The cement industry is set to hit a decadal high volume growth of 13 per cent in the next fiscal, helped by an expected revival in demand from the infrastructure and urban housing sectors, according to Crisil Ratings. The increased sales volume will counterweigh the impact of rising power and fuel costs on cash accruals and will keep the credit outlook of cement makers stable, the rating agency said.
"While volume growth will rebound, higher cost of sales would weigh on cement profitability next fiscal," it said. Rising prices of raw materials such as diesel, pet coke or coal, and polypropylene bags may push up cost by Rs 150-200 per tonne, it said adding that freight, power and fuel constitute almost 55 per cent of the total cost of sales of cement.
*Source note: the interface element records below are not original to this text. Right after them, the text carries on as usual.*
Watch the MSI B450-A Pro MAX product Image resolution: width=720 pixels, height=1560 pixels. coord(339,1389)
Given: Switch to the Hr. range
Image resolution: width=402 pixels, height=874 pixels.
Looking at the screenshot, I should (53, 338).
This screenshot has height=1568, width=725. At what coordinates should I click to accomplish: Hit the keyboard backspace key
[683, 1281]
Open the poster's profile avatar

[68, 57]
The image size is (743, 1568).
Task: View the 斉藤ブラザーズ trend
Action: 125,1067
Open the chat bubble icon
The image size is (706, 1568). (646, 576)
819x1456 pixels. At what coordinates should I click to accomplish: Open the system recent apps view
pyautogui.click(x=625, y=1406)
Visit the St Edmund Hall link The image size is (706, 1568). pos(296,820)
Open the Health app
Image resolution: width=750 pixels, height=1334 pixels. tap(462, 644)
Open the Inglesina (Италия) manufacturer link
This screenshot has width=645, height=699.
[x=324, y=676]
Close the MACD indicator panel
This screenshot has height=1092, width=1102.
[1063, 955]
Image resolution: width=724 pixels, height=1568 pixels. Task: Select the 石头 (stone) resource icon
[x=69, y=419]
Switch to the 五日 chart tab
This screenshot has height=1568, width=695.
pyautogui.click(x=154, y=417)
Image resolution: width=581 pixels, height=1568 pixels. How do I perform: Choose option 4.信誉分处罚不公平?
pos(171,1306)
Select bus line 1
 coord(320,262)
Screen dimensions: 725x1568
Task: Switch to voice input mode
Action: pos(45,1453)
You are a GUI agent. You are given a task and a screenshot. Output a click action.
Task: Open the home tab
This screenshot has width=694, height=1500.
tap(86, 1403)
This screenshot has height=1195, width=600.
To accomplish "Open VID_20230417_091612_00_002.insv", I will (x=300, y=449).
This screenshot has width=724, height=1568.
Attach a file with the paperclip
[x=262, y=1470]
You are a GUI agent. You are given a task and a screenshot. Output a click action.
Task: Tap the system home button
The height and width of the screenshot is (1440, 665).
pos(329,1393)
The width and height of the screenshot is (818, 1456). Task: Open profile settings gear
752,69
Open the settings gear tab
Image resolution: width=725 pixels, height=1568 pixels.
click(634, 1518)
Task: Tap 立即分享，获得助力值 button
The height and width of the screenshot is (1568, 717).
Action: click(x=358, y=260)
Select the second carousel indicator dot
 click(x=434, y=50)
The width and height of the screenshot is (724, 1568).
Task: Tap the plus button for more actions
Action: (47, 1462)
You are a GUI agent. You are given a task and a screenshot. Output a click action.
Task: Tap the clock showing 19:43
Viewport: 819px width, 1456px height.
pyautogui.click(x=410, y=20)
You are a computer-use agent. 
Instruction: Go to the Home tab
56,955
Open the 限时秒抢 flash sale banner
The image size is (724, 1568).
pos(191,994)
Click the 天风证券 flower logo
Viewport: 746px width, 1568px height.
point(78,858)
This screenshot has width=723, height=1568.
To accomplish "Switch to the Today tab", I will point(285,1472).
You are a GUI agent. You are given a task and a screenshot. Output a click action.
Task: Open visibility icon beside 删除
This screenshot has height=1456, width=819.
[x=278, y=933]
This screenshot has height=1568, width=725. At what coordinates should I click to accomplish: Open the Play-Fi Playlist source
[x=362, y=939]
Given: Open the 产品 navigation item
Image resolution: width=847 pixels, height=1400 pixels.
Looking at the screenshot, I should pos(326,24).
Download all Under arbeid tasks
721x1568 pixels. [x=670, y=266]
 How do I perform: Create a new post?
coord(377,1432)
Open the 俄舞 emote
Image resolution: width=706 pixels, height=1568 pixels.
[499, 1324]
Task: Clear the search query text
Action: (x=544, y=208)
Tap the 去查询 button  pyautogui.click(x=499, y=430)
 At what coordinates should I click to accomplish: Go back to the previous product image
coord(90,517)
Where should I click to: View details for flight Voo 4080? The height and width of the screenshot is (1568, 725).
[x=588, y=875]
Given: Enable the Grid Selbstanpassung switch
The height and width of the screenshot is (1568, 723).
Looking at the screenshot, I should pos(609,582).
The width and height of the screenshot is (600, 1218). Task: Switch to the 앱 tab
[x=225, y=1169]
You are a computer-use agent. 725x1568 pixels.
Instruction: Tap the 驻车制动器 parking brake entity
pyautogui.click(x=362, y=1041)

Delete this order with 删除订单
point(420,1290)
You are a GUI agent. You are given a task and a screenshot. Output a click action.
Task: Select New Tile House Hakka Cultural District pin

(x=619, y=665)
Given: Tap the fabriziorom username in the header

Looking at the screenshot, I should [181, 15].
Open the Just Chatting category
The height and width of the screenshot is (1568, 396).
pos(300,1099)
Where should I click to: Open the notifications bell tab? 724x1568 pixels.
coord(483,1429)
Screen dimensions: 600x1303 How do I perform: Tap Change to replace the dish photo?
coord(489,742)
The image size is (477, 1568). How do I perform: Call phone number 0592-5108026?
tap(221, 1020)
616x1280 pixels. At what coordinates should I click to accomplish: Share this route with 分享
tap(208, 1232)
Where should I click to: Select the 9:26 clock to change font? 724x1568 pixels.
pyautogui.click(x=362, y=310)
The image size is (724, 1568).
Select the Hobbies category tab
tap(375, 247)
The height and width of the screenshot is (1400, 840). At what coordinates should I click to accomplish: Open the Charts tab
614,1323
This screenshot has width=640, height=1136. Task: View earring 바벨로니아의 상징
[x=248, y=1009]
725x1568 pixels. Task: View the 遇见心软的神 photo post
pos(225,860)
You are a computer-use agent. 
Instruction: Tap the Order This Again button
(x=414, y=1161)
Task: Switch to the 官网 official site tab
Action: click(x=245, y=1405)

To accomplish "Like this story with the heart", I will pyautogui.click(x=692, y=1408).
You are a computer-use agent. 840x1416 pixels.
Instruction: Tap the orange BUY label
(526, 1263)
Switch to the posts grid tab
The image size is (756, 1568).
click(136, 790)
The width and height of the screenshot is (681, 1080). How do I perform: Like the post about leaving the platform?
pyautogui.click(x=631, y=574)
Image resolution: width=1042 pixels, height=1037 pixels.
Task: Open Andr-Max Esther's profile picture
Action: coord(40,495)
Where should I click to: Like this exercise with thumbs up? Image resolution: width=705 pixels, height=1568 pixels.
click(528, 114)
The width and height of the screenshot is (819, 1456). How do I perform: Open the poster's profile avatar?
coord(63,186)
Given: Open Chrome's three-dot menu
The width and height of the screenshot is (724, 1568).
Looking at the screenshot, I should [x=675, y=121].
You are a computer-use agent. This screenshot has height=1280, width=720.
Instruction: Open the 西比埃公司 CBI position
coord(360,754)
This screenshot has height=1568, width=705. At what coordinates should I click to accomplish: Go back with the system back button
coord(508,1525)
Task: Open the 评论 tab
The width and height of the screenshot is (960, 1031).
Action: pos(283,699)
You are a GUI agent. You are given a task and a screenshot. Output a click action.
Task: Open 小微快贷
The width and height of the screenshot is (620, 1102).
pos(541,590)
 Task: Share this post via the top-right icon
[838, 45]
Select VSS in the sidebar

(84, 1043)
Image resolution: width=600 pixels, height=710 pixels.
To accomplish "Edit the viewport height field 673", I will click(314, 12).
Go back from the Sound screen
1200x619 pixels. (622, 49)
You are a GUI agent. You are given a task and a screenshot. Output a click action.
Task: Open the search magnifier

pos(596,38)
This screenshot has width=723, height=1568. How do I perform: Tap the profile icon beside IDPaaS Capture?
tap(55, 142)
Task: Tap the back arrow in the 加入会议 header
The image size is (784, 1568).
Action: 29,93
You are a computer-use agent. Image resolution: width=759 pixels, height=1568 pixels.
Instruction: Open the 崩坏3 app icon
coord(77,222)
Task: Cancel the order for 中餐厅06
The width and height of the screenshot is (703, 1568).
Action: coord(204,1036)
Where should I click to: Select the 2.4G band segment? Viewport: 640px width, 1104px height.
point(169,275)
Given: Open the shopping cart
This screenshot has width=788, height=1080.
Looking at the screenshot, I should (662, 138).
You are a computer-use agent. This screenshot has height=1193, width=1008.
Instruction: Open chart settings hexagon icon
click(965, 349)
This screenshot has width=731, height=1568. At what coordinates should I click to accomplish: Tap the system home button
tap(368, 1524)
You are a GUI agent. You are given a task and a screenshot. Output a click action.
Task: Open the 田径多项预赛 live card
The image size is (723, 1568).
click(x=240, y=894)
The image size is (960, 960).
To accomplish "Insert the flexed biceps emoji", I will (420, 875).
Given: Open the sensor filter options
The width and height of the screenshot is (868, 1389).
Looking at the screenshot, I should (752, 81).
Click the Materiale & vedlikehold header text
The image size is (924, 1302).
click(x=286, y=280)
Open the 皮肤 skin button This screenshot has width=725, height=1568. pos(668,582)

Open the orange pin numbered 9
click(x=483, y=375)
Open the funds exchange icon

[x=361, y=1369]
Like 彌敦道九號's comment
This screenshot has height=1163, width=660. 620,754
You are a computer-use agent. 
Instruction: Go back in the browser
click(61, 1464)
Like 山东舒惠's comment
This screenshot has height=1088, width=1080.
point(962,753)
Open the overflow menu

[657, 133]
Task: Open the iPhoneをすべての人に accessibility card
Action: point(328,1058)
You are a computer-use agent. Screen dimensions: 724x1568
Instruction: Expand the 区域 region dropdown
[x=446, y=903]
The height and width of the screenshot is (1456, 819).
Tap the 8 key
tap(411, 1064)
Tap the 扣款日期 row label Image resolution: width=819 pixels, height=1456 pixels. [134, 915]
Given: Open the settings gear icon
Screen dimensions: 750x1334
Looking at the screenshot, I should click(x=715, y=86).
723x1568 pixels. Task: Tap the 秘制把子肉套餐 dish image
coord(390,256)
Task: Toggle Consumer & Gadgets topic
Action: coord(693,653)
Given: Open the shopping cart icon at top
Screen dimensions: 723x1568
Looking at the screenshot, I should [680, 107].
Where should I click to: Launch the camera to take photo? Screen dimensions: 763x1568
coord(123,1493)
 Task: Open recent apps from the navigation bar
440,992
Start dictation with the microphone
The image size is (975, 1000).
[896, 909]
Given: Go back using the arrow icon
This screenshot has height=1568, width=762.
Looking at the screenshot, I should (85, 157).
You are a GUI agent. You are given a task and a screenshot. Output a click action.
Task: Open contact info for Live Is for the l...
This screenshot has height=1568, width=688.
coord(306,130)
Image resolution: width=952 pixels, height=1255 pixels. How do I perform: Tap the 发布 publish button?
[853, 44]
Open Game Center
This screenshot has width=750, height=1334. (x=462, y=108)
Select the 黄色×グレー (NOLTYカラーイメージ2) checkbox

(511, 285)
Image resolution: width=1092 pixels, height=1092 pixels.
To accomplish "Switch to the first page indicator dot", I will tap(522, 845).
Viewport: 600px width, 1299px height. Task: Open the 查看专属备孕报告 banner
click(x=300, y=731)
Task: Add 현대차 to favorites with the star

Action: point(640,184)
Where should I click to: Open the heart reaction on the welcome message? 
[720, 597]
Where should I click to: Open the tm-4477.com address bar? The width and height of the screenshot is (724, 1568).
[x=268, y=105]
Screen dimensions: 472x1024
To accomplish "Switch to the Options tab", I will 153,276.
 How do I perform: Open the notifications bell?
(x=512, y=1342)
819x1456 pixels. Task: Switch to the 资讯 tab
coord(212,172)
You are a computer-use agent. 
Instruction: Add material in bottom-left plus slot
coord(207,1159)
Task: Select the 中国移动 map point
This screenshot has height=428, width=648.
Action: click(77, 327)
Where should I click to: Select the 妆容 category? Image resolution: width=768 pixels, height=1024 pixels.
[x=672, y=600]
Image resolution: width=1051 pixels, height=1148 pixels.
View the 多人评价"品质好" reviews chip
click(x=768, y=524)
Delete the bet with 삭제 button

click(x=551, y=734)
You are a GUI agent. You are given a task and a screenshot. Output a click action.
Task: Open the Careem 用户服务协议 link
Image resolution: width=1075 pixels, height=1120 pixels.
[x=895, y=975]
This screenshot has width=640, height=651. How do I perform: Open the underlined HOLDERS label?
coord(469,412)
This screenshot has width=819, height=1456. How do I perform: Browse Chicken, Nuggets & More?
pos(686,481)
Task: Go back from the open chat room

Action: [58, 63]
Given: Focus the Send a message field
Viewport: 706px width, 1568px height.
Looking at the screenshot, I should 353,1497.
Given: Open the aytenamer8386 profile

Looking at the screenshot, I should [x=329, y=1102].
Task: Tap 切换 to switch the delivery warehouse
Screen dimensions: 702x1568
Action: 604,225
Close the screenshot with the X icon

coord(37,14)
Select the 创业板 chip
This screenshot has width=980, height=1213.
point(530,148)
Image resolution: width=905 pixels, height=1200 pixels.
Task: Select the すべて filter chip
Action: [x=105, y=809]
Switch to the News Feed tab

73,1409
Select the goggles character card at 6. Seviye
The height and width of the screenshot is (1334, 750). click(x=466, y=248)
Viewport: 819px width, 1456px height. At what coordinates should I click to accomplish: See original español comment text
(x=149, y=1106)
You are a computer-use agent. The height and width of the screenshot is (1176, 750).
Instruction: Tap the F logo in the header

"Increasing share of infrastructure and urban housing means a higher proportion of sales will be from the cost-conscious non-trade channels. That would translate to marginally lower net realisation for cement companies," the agency said. Commenting on the report, Crisil Ratings Director Nitesh Jain said demand from the hinterland, which was a saviour for the cement industry in the pandemic impacted FY21, should sustain on the back of higher rural incomes.
"Higher spends on infrastructure development would be in line with the 26 per cent increase in budgetary allocation for infrastructure in the Union Budget 2021-22. That, coupled with pent-up demand in urban housing, will drive volume growth," he said. Operating profits could moderate by Rs 200-250 per tonne next fiscal due to higher cost and lower net realisation, said Crisil Research Director Isha Chaudhary.
However, cash accruals won't be affected as higher volumes will offset the impact of lower profit margins, she added. "Higher cash accruals will keep the net debt to EBITDA ratio salutary at 1.4-1.5 times next fiscal, despite an increase in capital expenditure," Chaudhary said.
While talking about the pandemic impacted FY21 for the cement industry, the report said it would have a volume decline of up to 2 per cent. "The swift recovery after a 31 per cent contraction in the first quarter this fiscal should limit the volume decline to just 1-2 per cent for the full fiscal," it said.
Companies had slowed down Capex and chose to conserve cash amid demand disruption. Besides, ample liquidity and strong balance sheets have cushioned the impact of the pandemic on the credit profiles of cement companies. "Incremental rural demand has offset the slump in urban housing and infrastructure. The demand rebound should spur expansion plans and the CAPEX run rate could return to the Rs 12,000-14,000 crore annual run rate from next fiscal," it said.
The report also added that timely release of funds for key housing and infrastructure projects as announced in the budget for the next fiscal will be crucial for the anticipated demand growth. Moreover, any resurgence of COVID-19 cases could derail economic recovery and will therefore bear watching, Crisil added.